BEGIN Supplied information

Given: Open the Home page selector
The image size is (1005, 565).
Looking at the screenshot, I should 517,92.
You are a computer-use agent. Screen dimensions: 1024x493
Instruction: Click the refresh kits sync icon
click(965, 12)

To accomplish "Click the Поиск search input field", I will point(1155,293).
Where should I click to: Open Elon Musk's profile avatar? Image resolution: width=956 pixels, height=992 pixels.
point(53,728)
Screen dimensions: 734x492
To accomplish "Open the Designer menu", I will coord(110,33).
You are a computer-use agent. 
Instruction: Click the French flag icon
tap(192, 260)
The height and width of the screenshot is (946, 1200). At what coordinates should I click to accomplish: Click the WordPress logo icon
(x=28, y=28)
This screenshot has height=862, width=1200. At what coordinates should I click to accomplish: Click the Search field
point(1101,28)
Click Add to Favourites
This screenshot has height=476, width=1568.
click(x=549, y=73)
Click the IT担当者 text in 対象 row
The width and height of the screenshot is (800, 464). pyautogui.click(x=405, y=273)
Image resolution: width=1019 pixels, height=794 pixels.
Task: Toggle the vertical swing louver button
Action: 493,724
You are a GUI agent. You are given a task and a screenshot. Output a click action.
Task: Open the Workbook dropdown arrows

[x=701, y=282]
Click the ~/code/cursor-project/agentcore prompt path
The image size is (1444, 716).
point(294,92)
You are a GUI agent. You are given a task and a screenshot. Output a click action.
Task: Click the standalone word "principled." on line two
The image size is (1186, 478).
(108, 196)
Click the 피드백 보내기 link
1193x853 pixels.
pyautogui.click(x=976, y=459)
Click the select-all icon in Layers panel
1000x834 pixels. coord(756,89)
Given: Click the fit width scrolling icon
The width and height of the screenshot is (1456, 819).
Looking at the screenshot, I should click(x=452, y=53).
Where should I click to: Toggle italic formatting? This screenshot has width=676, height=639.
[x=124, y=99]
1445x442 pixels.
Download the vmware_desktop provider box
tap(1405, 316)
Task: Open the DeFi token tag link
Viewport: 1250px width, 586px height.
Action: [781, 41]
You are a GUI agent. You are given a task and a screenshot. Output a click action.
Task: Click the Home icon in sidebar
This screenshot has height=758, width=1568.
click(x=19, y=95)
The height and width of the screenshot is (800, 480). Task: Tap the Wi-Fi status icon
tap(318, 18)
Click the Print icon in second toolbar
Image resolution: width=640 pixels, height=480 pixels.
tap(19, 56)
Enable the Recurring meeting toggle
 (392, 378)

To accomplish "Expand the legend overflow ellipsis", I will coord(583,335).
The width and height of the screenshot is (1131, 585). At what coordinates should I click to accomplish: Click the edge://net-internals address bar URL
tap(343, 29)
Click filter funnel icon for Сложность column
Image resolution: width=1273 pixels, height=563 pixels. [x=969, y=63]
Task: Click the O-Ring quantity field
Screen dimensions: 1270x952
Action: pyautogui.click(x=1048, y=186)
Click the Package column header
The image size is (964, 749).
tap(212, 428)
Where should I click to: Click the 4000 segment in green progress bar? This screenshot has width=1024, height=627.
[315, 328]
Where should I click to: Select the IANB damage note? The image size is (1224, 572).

END Supplied information

= Problem to solve =
Count lines, not occurrences. State how many lines of the entries contain the word "will", and add nothing.

= Answer box =
3